Low altitude techniques, like the AB stall recovery training in Normal Law, can be dangerous in other flight regimes or non normal flight law.


Basic flying skills still are the #1 priority.

Air Algerie MD80 apparently stalled at high altitude in cloud during storm penetration. It did not penetrate active storm cell at any time before the stall.

powering out of stalls with zero altitude loss is NOT the way it should be taught It is not and was never taught this way as it is impossible to power out of stall for any aeroplane except for aerobatic ones of extreme performance (e.g. Su-31 and -35).


The issue is that the major airframe manufacturers are reluctant to either release or produce the required data for the TDMs to model. Major issues being lack of a) need to provide such data at all b) funds c) adequately suicidal test pilots.

A picture is worth a thousand words...

There is no aeroplane in this picture. Could you please provide us with some incidents/accidents where plane was stalled at high level following penetration of CB?

How and why does one teach stall recovery for pilots of stick-pusher equipped aeroplanes?

clandestino, actually it has been taught for some time in FAA land. Now, I don't like it, don't think its right, but it has been taught that way for some time now.

Low altitude stall recovery is firewall power and accelerate. In underwing mounted engine aircraft one must be careful not to allow the nose to come up with engine power application.

I WAS NEVER A FAN OF THIS and think you should get out of the stall (push forward) while adding power.

That's "Approach to stall recovery", not "stall recovery".

clandestino

fine

then we have never practiced stall recovery in any us simulator session in any plane I have flown.

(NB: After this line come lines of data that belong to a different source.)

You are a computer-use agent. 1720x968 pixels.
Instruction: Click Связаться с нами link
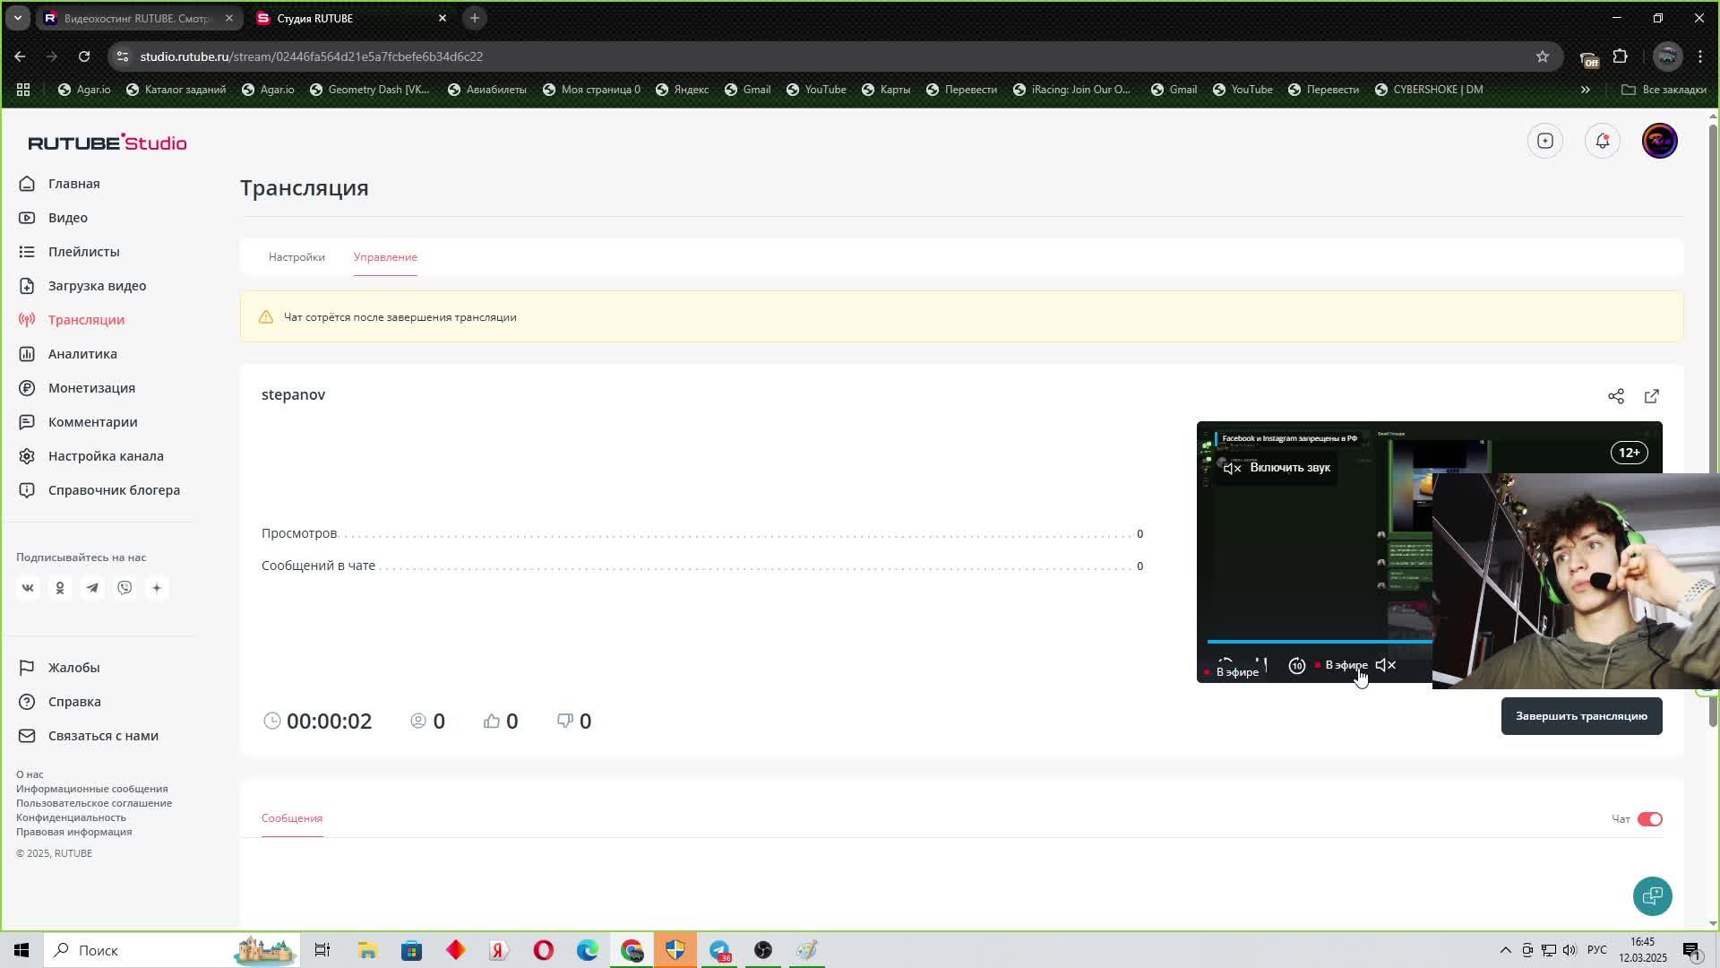103,735
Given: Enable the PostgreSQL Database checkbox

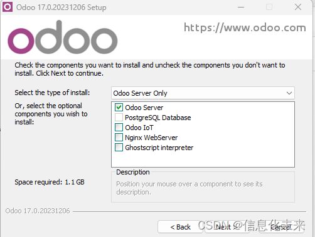Looking at the screenshot, I should [119, 118].
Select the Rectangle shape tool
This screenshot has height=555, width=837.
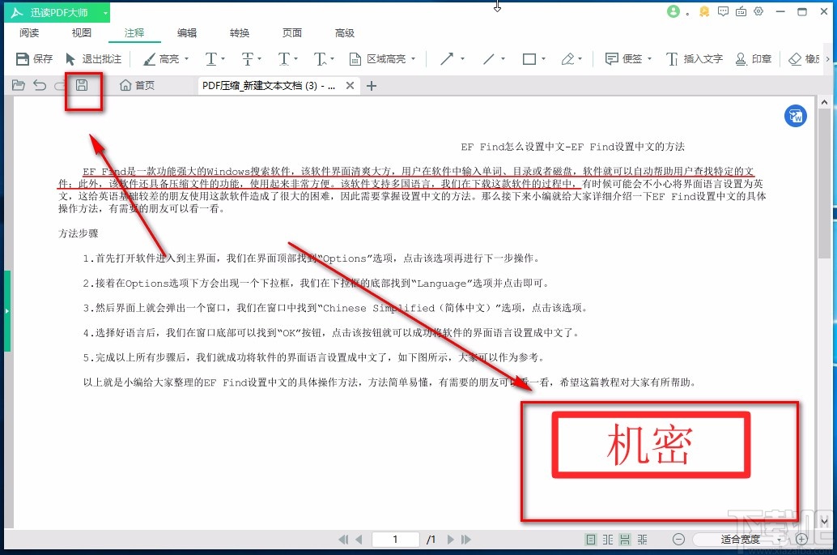point(530,59)
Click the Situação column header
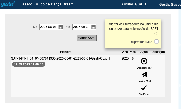 tap(158, 52)
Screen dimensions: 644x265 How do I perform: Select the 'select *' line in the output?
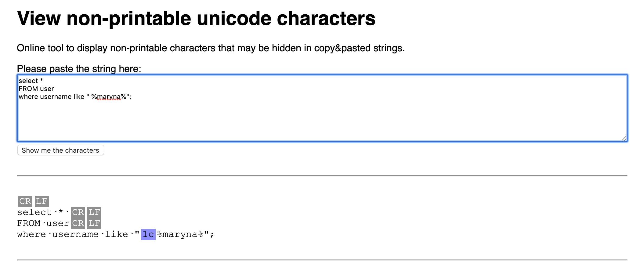pos(43,212)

There is no aeroplane in this picture


Huh?? What is your point?

@ glendalegoon and clandestino

And in that case (since you are both agreeing) what is unfortunate is that a whole generation has been, in effect, misled into thinking that their "approach to stall" recovery was the technique whenever the word "stall" was involved.

For those interested, there's a major revision to FAR part 60 in the works (there's a NPRM out for comment right now) which SIGNIFICANTLY changes the fidelity of simulators in stalls AND significantly changes the instructional tools as well.

mad flt scientist

I was not misled as my hand dandy Aircraft Manual indicates that considerable altitude will be lost in a high altitude stall recovery.

Doing a simulator check and the combo apch to stall recovery/windshear recovery is one thing...but

PUSHING THE CONTROL WHEEL FORWARD in a complete high altitude stall is always in my mind (not that I have stalled or even approached a stall at high altitude)....

ask the pilots of AF447 about being misled in stall recovery!

Clandestino...

It is not and was never taught this way as it is impossible to power out of stall for any aeroplane except for aerobatic ones of extreme performance (e.g. Su-31 and -35).

It has definitely been taught to power out of a stall event and it is definitely possible to do so in a number of airplanes.

A stall event is any condition where you have a stall horn, low speed buffet, stick shaker, or stick pusher. It is now supposed to be taught that you are to treat all cases as being equal. Meaning that the "approach to stall" exercise that is taught in training is equal to an actual aerodynamic stall.

That, however, is not the case with a number of airlines - mine included.

As for powering out of the approach to stall exercise, I can do it in a SA227 and not only not loose any altitude, I will CLIMB less than 4 seconds later! I can power out of that and climb too. When the stall horn goes off I am at 1.1Vs and decelerating. I'm less than 10% away from the stall when I do this maneuver. This is exactly what confirms some instructors 'feeling' or 'thoughts' that this exercise should be taught that you should maintain altitude on recover - because it's possible... with an empty airplane, at 10,000' feet, while slowing down at a steady rate and when the crew is anticipating the stall horn and ready to slam full power... oh and no ice. How does that replicate any sort of situation that a crew would find themselves in where they're so close to the stall that the stall horn goes off?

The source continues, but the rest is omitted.